People living with HIV often experience stigma and discrimination based upon fear and ignorance. Many people living with HIV also face prejudice related to their sexuality and/or ethnicity. If dentists are to become involved in offering HIV screening, patients would need to have complete confidence in the confidentiality and respect they will receive from their dental providers. Staff training would therefore be essential for all members of the dental team. At present no research has been published on the attitudes and knowledge of dental staff in this area. Therefore, research is needed to explore how dental professionals and teams, as well as dental patients, would view the prospect of dentists offering HIV screening. This information would help design tailored training courses for dental staff.

Moreover, if dental practices became involved in this area, it would be essential to have local protocols in place and information available on sexual health services to refer patients for definitive testing, support and ongoing care as required. Dentists and their teams would also need to be able to access relevant support and advice from experts in HIV.

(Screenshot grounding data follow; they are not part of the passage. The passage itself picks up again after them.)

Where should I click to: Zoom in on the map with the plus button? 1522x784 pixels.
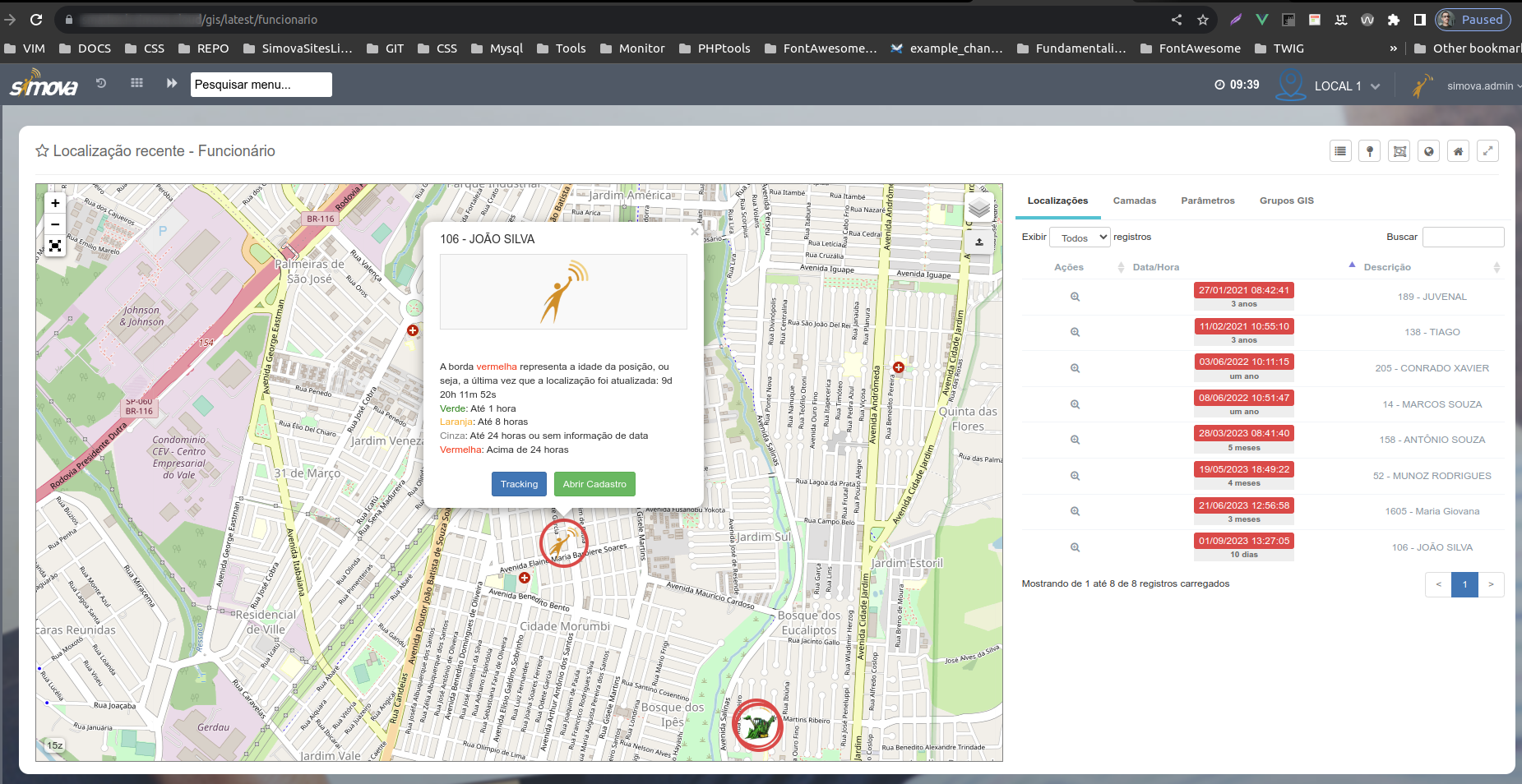[55, 203]
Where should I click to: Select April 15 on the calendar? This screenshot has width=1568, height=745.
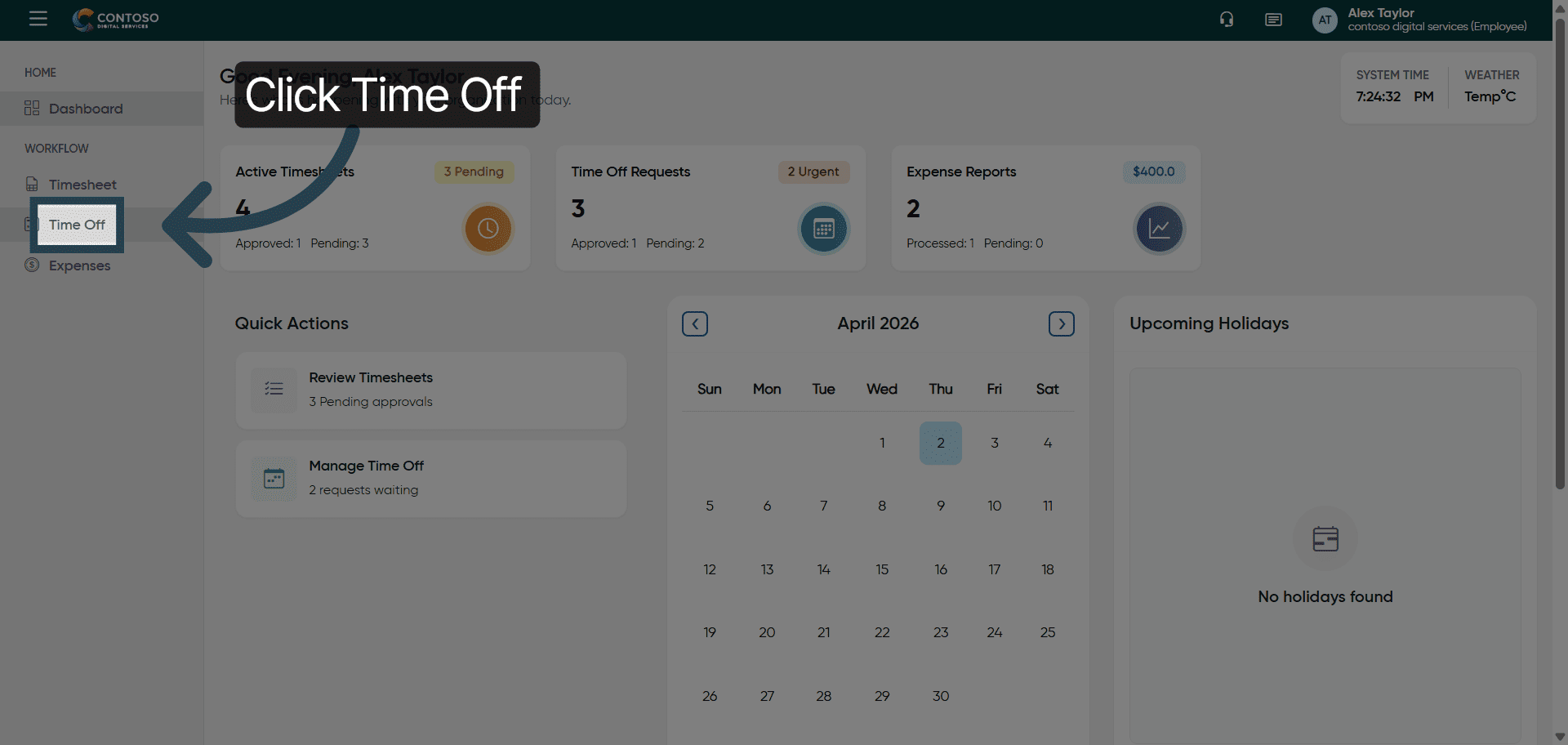[882, 569]
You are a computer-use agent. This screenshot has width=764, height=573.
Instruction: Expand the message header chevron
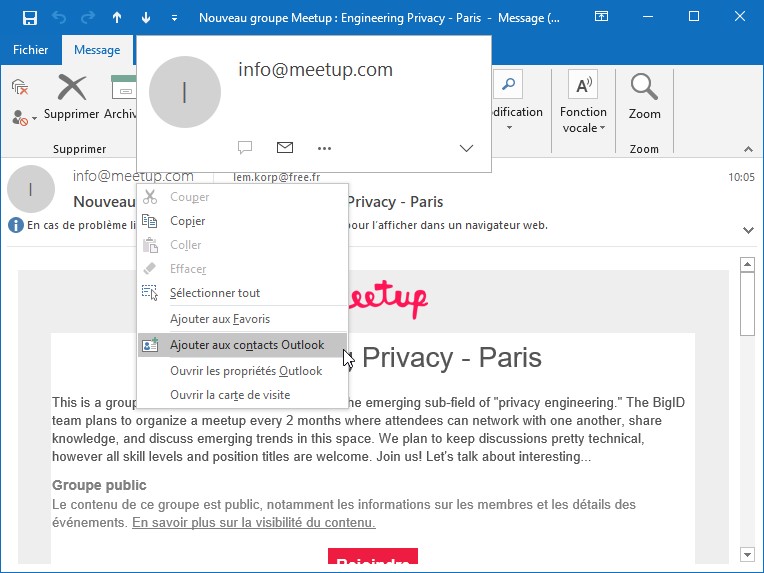click(749, 230)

It is highly unlikely that dentists would offer universal HIV screening to all their patients. A targeted approach would seem more appropriate, but the logistics of how this would be offered requires some thought to avoid prejudicial practices. One option would be to inform all adult patients that the practice offers HIV screening, and then for the patients to request more information about the testing procedures. Or alternatively, as Public Health England propose for commissioning HIV screening in general (dental practices are not thus far considered), to potentially focus/commission HIV screening services in dental practices working in areas or communities with known higher diagnosed prevalence (at least 2.0 per 1,000 population).29,30


At the emergence of the HIV/AIDS epidemic in the 1980s, dentists were at the forefront of early detection screening for oral lesions associated with HIV infection and AIDS.31

Three decades on, great progress has been made in diagnosis, treatment and prognosis. Dentists and other members of the dental team may still have a role in helping to identify new cases of HIV with the goal of improving health outcomes, addressing health inequalities, and improving the quality and quantity of life.32 A quarter of those infected with HIV do not know they have it, and are therefore not in treatment and remain at risk of transmitting the infection. There is a global and UK call to normalise and expand the provision of routine HIV screening and testing. In the United States they are further ahead with this agenda, exemplified by the 'know your status' preventive campaign ( In our view, dentists can have a potential role in normalising and delivering HIV screening – and in working towards ending the HIV epidemic.